[What you have to do] Begin at the line containing "Instruction: Click the Spot menu item" in the records below, end at the line containing "The image size is (282, 158).", and retype each line in that span exactly. No other line and no image should appear.

[Stored records]

= = = = =

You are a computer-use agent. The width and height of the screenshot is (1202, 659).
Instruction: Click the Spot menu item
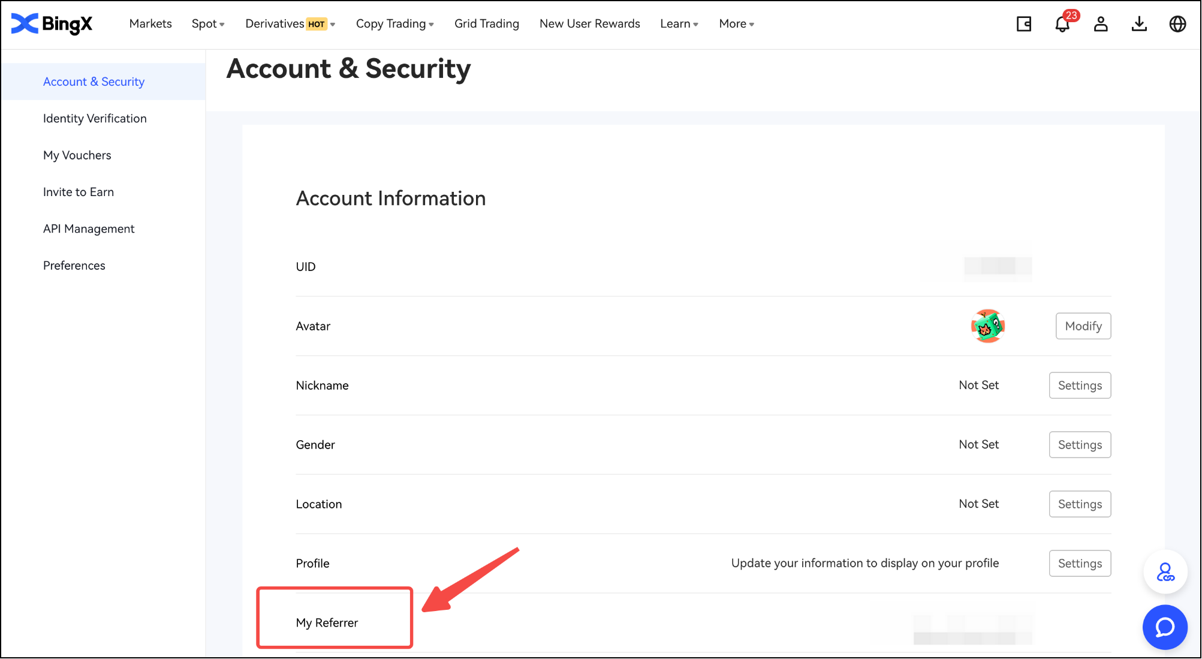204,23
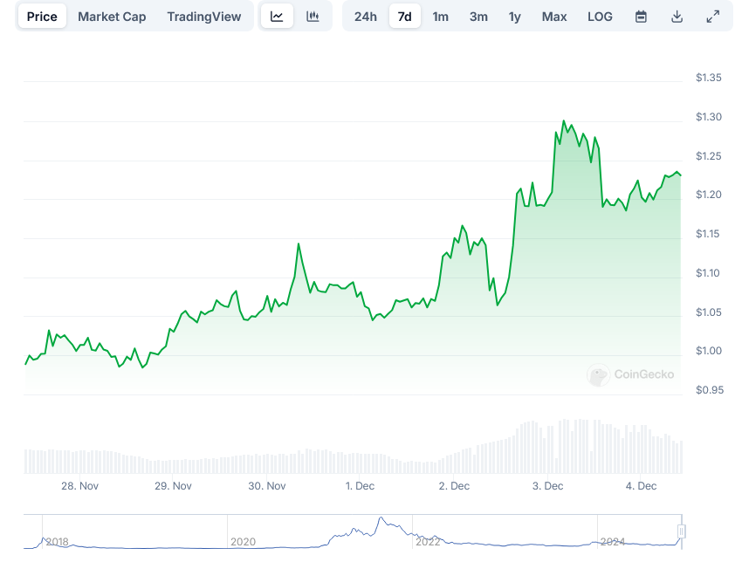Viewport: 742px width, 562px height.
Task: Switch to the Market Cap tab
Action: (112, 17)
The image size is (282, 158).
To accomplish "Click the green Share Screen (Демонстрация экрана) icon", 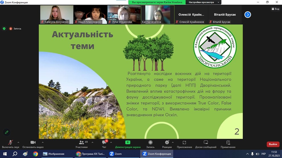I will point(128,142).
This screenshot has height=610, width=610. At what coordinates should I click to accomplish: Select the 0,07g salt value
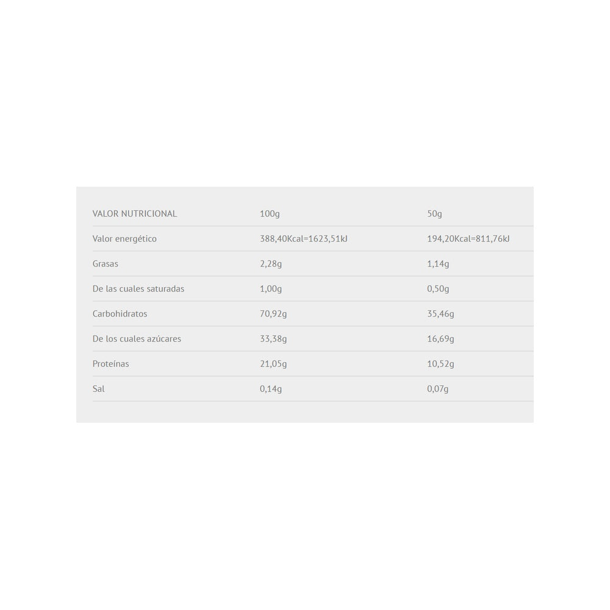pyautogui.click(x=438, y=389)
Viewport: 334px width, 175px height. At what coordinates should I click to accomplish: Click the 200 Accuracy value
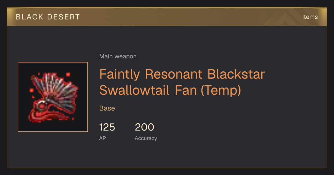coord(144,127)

= = = = =

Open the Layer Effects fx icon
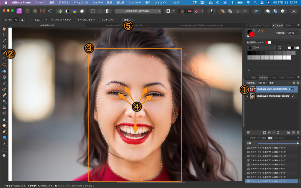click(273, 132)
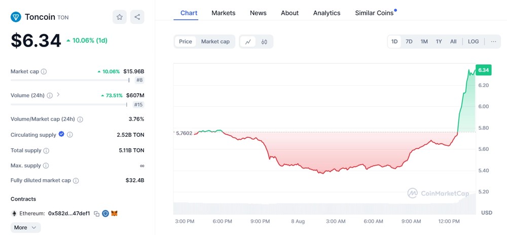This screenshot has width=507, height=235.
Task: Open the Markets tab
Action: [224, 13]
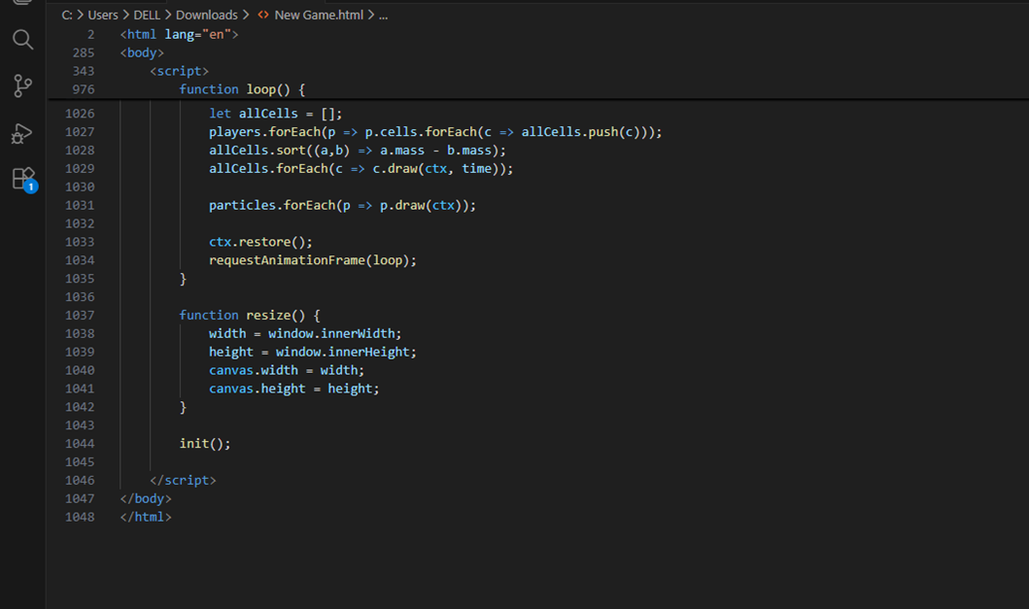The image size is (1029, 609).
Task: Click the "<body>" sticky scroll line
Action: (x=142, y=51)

= = = = =

[Solution to this problem]
Instruction: Click the Spot menu item
204,23
Viewport: 742px width, 562px height.
Task: Switch to the Market Cap tab
Action: (112, 17)
The image size is (282, 158).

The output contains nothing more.